About 5% of patients with SMM will go on to develop multiple myeloma in about 10 years—but, in some people, it progresses much more quickly, like in about one to two years. These are the people we’d really like to be able to treat with a drug that could potentially intercept the disease, and prevent the cancer from forming.
We currently have a Phase 2 study looking at that. It’s a challenging area of research because patients with SMM don’t have cancer—they’re not technically sick—so you can only use a drug that’s extremely safe and non-toxic. You also need a drug that’s convenient because most patients are still working and can’t take several days off to get treated in the hospital.

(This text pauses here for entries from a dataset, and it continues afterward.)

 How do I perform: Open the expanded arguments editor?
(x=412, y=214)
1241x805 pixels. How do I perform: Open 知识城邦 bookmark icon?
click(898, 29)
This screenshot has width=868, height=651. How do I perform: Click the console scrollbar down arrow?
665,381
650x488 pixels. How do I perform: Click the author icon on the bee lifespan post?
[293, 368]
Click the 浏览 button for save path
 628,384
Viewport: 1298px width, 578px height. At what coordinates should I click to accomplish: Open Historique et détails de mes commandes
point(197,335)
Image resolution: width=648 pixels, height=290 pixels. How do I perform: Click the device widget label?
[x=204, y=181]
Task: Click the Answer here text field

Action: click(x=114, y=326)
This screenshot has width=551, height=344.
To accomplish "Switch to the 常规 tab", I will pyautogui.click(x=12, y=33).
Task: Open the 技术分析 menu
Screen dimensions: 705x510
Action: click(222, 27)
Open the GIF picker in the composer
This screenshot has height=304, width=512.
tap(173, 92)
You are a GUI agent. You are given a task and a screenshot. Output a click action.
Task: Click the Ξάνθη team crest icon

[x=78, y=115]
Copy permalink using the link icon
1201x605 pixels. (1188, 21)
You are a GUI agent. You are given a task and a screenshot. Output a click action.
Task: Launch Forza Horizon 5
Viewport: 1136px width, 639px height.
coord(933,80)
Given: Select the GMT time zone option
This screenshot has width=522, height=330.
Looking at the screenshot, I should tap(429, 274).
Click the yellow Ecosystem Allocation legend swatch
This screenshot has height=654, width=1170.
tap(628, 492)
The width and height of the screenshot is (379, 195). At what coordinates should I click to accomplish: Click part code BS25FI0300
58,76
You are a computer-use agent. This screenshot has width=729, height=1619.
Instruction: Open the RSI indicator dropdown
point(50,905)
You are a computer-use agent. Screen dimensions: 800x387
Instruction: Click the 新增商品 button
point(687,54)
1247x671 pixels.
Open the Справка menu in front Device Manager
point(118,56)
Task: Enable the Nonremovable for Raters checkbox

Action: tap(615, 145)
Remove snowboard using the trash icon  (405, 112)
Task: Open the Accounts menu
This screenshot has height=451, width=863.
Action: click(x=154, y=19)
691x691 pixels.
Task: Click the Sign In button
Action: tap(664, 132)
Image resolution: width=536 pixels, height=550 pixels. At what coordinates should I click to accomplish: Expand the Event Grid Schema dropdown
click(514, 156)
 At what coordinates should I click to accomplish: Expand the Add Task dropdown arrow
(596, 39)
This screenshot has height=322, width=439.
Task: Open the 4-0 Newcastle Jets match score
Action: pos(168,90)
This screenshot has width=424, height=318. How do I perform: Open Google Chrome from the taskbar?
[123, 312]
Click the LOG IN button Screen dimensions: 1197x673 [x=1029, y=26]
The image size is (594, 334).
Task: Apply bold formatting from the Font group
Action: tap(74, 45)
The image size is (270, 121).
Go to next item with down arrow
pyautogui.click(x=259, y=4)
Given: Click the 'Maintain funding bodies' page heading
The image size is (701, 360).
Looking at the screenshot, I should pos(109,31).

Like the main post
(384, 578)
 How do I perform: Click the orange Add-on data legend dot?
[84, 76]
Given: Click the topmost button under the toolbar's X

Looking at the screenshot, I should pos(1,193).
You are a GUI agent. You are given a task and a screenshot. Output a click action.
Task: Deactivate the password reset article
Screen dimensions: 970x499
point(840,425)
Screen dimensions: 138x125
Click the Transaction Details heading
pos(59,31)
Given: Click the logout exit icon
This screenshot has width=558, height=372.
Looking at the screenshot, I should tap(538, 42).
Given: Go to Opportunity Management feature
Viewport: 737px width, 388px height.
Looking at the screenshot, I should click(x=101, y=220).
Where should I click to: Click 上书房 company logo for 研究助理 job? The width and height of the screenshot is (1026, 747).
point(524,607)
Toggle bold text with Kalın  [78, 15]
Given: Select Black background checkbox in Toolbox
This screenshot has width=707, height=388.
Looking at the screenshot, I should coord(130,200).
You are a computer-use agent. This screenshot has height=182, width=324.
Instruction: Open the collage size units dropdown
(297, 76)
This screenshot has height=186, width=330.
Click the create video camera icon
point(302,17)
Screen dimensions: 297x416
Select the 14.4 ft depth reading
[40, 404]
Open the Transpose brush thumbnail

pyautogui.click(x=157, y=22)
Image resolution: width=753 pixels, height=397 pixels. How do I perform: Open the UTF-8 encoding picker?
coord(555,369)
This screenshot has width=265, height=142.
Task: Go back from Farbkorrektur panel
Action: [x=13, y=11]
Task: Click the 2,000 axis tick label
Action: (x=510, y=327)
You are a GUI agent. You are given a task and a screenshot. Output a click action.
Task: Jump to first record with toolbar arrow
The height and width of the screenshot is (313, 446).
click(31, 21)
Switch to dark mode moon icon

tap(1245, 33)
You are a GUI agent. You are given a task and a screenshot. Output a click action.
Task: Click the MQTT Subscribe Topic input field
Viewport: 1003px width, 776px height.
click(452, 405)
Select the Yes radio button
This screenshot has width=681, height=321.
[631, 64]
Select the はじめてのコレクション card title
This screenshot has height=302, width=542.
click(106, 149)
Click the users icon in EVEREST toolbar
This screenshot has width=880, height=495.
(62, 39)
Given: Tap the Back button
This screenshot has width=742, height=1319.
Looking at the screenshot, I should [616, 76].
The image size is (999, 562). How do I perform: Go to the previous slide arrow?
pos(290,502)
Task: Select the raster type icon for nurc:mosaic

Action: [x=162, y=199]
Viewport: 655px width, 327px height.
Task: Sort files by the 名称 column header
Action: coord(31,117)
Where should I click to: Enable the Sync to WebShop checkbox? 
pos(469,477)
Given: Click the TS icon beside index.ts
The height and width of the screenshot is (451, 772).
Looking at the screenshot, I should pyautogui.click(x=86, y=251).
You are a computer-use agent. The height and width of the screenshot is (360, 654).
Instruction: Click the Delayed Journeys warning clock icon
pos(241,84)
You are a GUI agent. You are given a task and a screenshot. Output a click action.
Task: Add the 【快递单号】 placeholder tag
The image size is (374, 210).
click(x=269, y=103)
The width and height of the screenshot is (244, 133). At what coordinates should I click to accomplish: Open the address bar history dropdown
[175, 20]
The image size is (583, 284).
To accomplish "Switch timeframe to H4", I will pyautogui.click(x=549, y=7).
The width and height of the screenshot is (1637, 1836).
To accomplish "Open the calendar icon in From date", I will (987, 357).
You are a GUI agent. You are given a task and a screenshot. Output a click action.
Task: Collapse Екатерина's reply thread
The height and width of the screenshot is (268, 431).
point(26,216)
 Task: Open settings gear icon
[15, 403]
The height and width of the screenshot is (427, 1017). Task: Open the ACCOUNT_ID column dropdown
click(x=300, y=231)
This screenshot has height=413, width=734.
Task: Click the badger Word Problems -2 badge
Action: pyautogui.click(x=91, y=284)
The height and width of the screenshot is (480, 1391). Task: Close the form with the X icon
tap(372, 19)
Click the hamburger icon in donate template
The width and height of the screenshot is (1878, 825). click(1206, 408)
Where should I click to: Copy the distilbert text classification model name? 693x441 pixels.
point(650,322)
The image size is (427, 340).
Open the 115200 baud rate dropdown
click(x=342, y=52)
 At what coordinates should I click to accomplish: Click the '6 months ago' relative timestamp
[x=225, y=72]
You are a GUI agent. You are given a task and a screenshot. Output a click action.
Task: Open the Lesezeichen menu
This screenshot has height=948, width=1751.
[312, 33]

My work is extremely exciting—and it keeps me awake at night. From a research perspective, this is totally new territory, so we’re not repeating the work other people have done.
Q:
Where does cancer interception fit into the overall scheme of cancer research?
A:
I think it’s the future. Because prevention is an important part of the war on cancer, I think interception will become increasingly important for a range of cancers. For instance, another group of researchers at Johnson & Johnson is looking at interception for prostate cancer.
Thanks to technology and our ability to now look at the genetic causes of disease, we’re getting better and better at seeing how cancer develops, which will eventually yield more ways to help us treat the disease in the very early and pre-cancerous stages.
Q:
What is the potential payoff of this work?
A:
Learning to identify and treat cancer before it starts could significantly reduce the number of people who die from the illness.
In terms of SMM, specifically, the current standard of care is watchful waiting—you monitor patients every three months to six months to see if they’ve developed cancer.
But as you can imagine, it’s very stressful and anxiety-provoking. These people are constantly living with the threat that they could develop cancer any day, and there’s nothing they can do to prevent it. If we could treat them at that stage, we not only prevent a whole lot of worry, but we can potentially save their lives.
Q:
It must be exciting to be on the leading edge of a totally new approach to cancer research. What’s that like?
A:
My work is extremely exciting—and it keeps me awake at night. From a research perspective, this is totally new territory, so we’re not repeating the work other people have done. So everything from the design of our clinical trials to patient selection poses unique challenges. I’m thinking about it constantly.
But it’s worthwhile because if we can find a cure, there are lots and lots of people who won’t have to live in fear, wondering when or if they’re going to develop cancer. I have high hopes for our research—I’m very much looking forward to the day when we can hopefully say that it has worked.